- YOUR ASSIGNMENT
Would you please print exactly the lines that run from the one with "Click the app logo icon" to the last line of the data, both included, without any pictures?

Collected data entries
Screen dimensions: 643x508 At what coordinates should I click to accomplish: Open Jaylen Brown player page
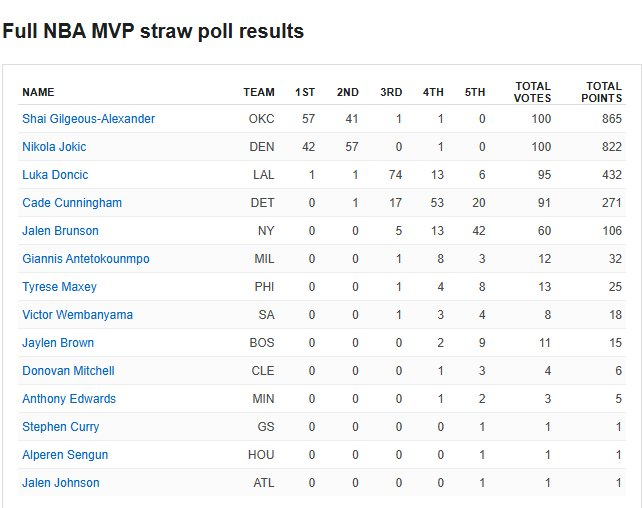pos(59,343)
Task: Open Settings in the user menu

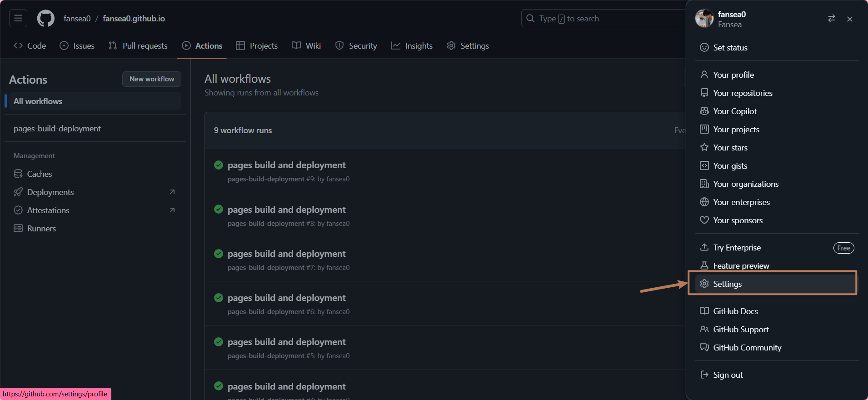Action: [x=727, y=284]
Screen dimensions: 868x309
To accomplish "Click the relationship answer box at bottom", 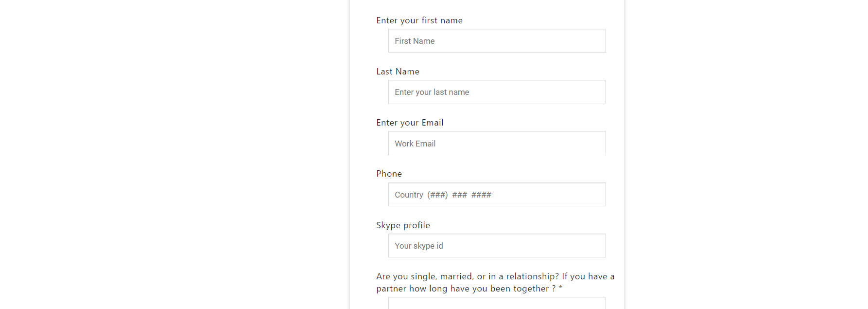I will coord(497,303).
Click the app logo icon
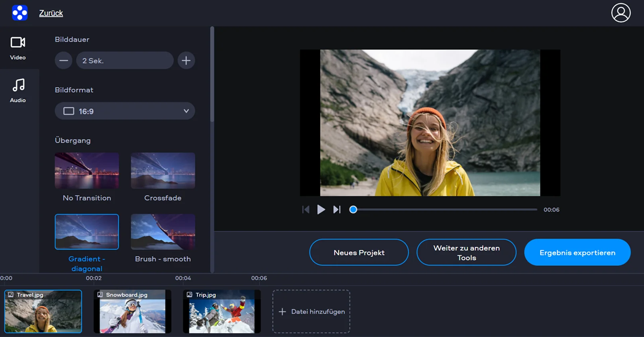The image size is (644, 337). pyautogui.click(x=20, y=13)
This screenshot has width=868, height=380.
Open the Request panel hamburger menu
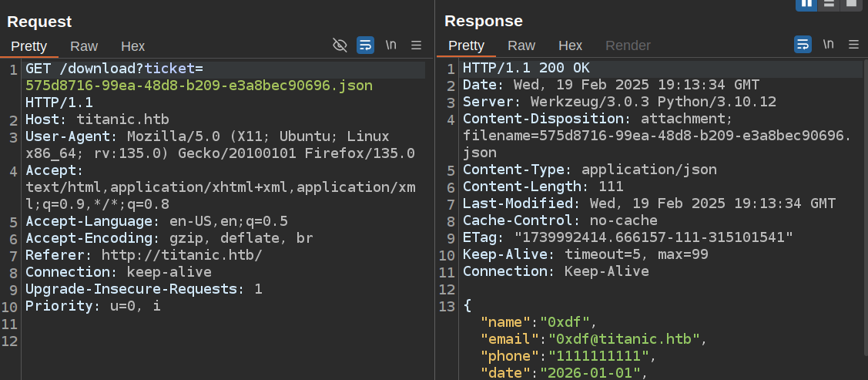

- ANSWER AREA
Click the app logo icon
The image size is (644, 337). pyautogui.click(x=20, y=13)
This screenshot has width=868, height=380.
Open the Request panel hamburger menu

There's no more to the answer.